# REQUIREMENT:
Return the lines of the data below starting at the one holding "The image size is (800, 600)." and ending at the one holding "This screenshot has width=1262, height=568.", word for word, leaving every picture out.

# SOURCE MATERIAL:

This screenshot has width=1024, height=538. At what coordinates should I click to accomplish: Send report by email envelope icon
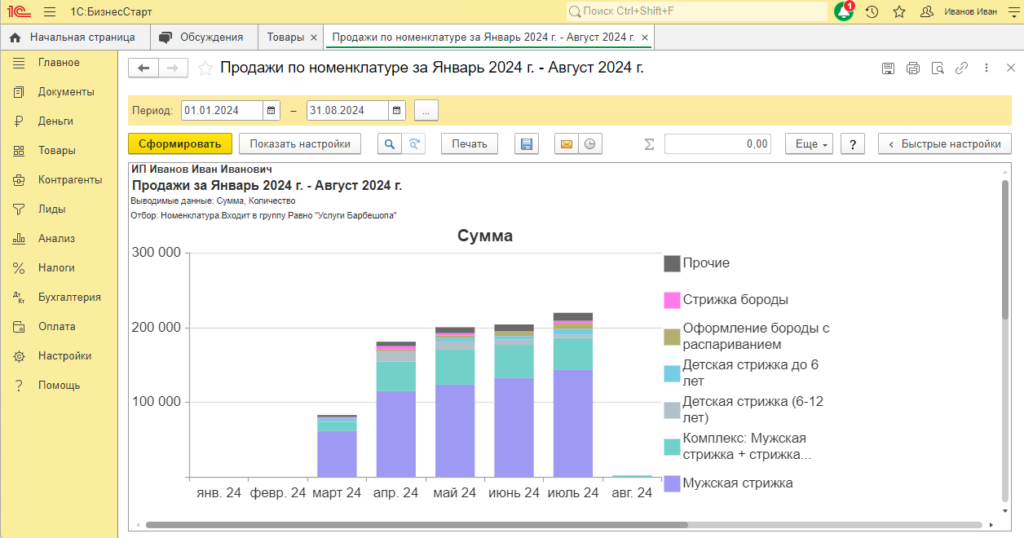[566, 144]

==

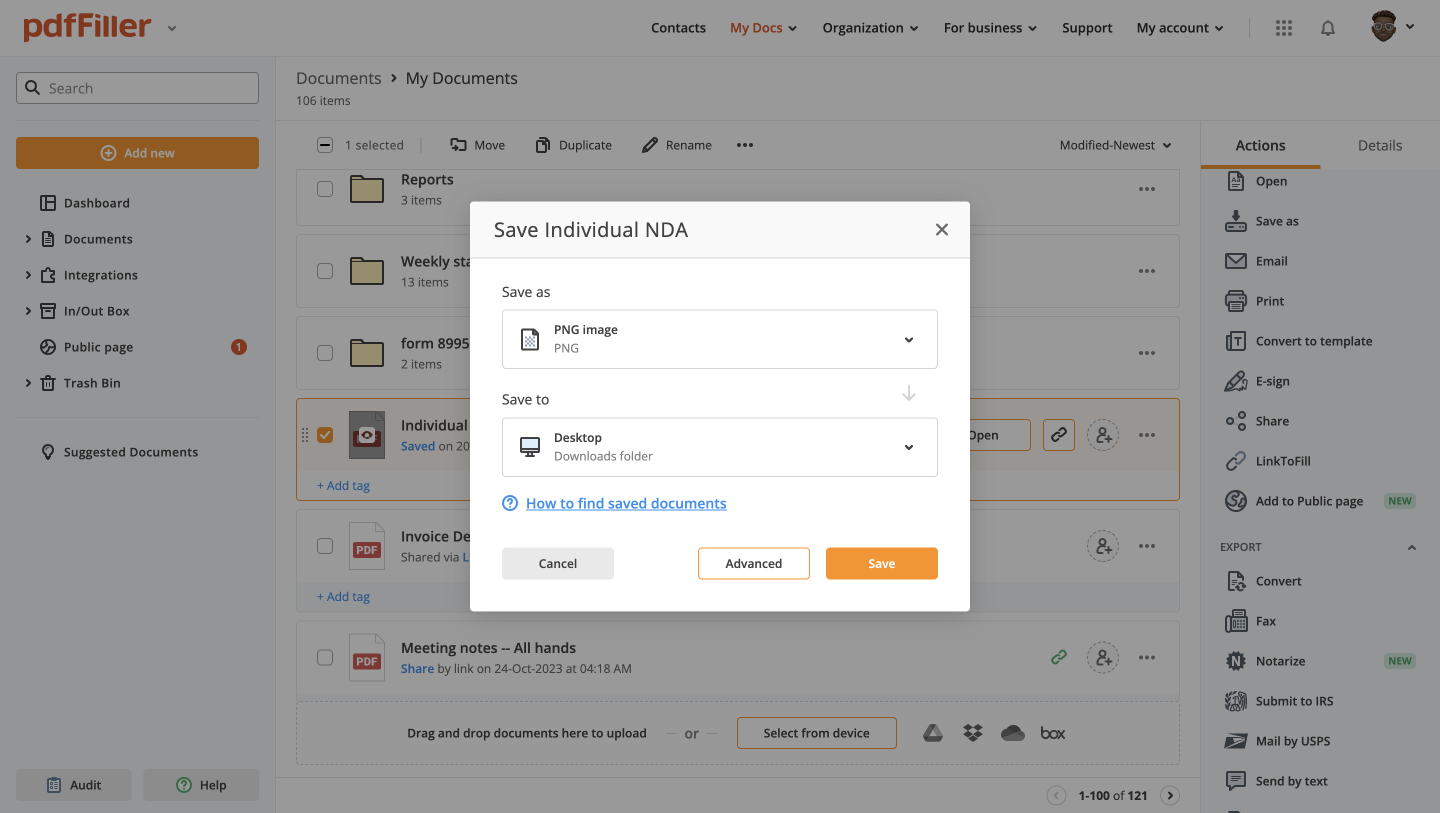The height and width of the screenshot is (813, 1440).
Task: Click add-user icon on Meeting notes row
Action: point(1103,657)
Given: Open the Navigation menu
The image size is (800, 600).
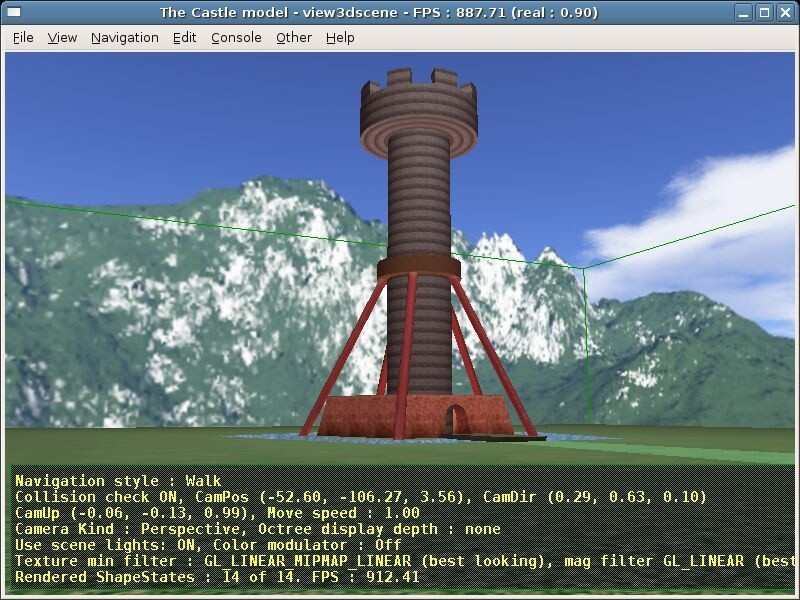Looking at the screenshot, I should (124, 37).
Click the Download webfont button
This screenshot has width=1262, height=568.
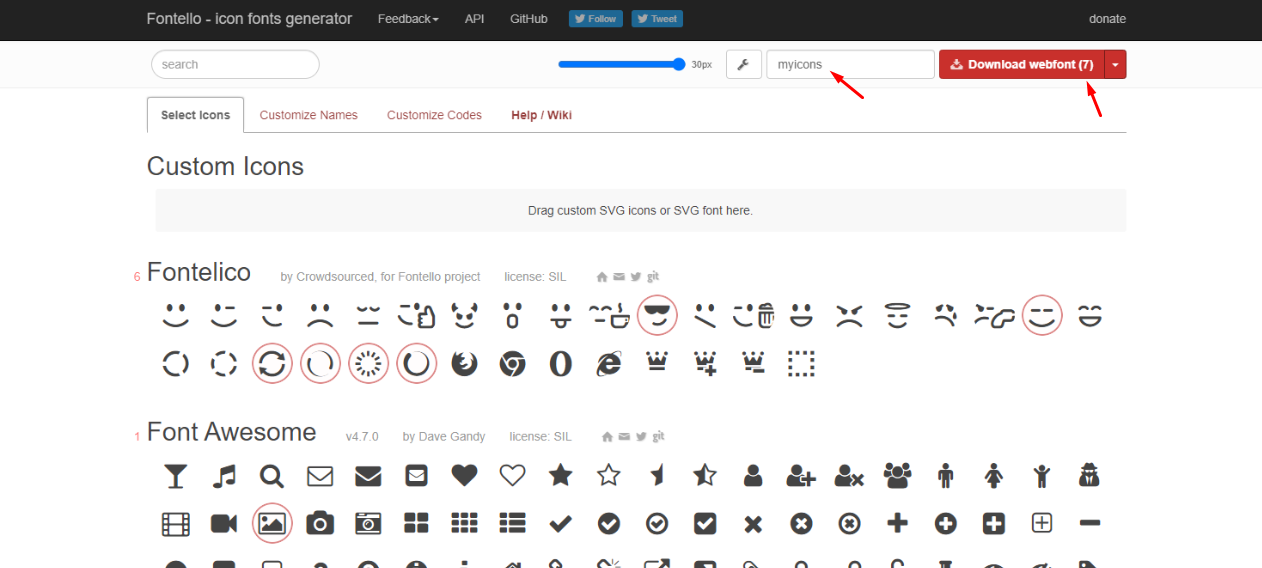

# WRITTEN ANSWER:
The image size is (800, 600).
Looking at the screenshot, I should (124, 37).
Click the Download webfont button
This screenshot has width=1262, height=568.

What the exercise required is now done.